AI engines mine the same question space PAA maps. Google's AI Overviews, ChatGPT, and Perplexity break a query into sub-questions, retrieve a source for each, and stitch the answers together — so a page already structured to answer PAA questions is pre-formatted for the way AI assembles its response.

Fan-out is the mechanism they share. Modern answer engines decompose a question into the sub-questions it implies — the very questions PAA already surfaces — then fetch a passage to answer each, so optimizing for PAA and optimizing for AI retrieval are increasingly the same task.

PAA is a free preview of the AI question tree. The follow-ups Google shows in the box are a public window onto the sub-questions its models generate internally, so mining PAA tells you which questions an AI answer will need a source for — and lets you become that source.

Answering the sub-question wins the citation.
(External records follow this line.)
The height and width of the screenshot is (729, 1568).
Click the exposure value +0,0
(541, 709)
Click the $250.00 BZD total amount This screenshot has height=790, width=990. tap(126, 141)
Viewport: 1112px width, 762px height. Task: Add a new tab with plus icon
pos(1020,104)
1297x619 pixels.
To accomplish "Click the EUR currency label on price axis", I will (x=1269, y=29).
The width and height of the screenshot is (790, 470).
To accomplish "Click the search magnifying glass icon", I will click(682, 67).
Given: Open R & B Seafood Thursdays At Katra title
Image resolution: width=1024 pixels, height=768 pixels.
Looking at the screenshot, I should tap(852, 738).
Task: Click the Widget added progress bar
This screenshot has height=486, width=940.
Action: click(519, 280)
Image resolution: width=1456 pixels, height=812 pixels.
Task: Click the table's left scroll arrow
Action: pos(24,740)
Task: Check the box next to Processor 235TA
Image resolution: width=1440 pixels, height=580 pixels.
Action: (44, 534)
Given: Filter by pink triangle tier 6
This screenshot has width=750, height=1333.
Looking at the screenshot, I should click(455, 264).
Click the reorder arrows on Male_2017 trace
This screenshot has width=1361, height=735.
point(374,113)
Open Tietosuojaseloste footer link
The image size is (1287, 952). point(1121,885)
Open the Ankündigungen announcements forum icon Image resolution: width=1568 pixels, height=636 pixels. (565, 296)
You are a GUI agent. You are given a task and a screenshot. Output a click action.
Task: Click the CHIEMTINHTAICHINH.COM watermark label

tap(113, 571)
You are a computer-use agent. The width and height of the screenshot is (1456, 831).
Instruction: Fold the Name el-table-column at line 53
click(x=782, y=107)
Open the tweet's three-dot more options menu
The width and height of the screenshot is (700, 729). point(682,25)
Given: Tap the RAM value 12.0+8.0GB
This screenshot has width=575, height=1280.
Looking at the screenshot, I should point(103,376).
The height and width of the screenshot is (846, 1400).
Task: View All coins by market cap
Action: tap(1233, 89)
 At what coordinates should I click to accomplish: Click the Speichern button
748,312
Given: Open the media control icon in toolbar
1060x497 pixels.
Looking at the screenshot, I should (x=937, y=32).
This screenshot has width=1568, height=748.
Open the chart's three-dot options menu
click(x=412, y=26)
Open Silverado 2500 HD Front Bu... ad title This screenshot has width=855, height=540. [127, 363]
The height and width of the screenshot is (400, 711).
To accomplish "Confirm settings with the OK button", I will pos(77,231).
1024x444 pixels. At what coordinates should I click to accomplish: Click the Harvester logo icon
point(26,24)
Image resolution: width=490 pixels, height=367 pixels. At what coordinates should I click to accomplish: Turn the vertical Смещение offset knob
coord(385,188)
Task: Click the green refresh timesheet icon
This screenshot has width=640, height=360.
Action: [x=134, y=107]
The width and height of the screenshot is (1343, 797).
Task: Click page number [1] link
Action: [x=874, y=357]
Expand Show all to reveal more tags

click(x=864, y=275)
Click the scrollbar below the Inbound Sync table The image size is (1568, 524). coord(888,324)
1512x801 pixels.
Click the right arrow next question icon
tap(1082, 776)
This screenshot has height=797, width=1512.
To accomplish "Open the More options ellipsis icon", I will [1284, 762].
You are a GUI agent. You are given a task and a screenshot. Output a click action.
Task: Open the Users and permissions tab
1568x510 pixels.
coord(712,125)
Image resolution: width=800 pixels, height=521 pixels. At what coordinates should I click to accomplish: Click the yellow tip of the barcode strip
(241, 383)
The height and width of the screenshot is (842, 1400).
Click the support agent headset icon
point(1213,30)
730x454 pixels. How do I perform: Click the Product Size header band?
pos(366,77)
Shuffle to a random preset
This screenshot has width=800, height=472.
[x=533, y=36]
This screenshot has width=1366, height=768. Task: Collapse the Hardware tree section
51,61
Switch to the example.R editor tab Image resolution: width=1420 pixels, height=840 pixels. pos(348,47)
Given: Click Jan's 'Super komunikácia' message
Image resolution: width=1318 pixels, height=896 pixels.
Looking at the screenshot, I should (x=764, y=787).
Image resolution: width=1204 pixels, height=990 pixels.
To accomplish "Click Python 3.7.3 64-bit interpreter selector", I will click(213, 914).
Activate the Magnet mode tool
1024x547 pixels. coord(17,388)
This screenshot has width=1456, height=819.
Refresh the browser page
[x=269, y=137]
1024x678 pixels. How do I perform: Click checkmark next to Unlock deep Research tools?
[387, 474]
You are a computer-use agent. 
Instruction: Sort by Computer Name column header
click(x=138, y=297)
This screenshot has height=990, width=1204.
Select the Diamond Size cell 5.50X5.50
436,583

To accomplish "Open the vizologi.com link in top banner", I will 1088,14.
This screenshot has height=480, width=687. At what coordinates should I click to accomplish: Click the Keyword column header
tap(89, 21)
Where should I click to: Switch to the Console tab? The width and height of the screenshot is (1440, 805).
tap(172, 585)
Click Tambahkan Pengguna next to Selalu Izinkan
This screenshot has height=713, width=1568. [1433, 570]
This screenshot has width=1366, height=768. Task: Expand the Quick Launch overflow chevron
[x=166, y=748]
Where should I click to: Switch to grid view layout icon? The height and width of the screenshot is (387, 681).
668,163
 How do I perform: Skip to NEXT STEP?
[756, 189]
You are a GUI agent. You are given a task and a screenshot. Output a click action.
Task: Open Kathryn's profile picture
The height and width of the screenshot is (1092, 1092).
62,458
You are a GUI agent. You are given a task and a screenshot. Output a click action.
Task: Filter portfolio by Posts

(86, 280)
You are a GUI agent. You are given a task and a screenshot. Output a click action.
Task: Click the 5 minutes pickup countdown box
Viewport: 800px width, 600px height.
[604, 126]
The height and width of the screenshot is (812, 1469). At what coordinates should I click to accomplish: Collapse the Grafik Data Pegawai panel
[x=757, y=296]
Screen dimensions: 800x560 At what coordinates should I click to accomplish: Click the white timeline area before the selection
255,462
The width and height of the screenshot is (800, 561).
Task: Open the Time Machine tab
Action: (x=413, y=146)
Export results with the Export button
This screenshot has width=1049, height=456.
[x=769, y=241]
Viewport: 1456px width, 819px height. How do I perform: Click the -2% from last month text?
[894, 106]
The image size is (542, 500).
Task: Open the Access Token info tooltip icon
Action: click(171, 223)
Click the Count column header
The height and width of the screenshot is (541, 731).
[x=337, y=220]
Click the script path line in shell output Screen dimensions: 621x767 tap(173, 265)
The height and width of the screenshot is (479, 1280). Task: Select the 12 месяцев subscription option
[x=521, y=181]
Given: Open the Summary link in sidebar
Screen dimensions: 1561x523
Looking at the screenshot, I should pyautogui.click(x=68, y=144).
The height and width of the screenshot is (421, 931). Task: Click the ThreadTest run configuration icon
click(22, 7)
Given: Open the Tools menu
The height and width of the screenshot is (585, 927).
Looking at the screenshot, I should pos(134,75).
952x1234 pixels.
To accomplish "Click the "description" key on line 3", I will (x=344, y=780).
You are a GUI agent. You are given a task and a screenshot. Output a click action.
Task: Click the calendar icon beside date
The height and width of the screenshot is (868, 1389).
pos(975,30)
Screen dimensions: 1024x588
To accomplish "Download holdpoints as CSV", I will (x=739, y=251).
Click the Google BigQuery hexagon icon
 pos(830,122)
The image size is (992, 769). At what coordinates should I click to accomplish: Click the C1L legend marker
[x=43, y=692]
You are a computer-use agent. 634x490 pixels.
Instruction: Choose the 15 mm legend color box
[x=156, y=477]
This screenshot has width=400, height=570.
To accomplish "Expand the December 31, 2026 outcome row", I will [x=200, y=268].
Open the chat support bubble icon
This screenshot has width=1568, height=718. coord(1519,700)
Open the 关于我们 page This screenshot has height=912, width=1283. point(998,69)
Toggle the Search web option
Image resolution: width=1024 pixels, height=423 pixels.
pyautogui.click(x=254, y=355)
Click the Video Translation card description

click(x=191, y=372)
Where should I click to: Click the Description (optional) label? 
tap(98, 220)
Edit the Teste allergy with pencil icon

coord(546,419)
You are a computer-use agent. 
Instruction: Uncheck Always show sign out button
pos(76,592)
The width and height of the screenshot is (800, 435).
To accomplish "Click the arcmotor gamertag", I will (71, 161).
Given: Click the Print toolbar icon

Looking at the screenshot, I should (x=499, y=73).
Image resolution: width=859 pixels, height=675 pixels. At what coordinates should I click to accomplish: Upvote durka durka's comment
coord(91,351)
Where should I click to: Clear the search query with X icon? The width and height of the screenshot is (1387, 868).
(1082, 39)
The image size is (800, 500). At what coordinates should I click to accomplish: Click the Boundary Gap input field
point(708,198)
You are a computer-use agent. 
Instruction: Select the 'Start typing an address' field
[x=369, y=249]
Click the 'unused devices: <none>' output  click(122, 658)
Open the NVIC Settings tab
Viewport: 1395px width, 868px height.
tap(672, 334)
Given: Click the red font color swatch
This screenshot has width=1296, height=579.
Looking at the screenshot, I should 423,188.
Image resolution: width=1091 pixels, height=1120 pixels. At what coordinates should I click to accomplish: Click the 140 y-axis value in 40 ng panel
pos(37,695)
When your page owns the tight, extractable answer to a specific sub-question, it is the passage an AI engine reaches for and attributes — which is the whole game of getting cited by ChatGPT, Perplexity, and AI Overviews.

The convergence is the strategic point. PAA optimization is no longer a niche SERP tactic; it is training your content for the question-and-answer shape that every answer engine, human-facing or AI, now rewards.

  • AI engines fan a query out into sub-questions, like PAA does.
  • PAA is a free preview of the sub-questions AI will need answered.
  • Own the extractable answer to a sub-question to win the citation.
  • One question-answer discipline now serves SERP, voice, and AI.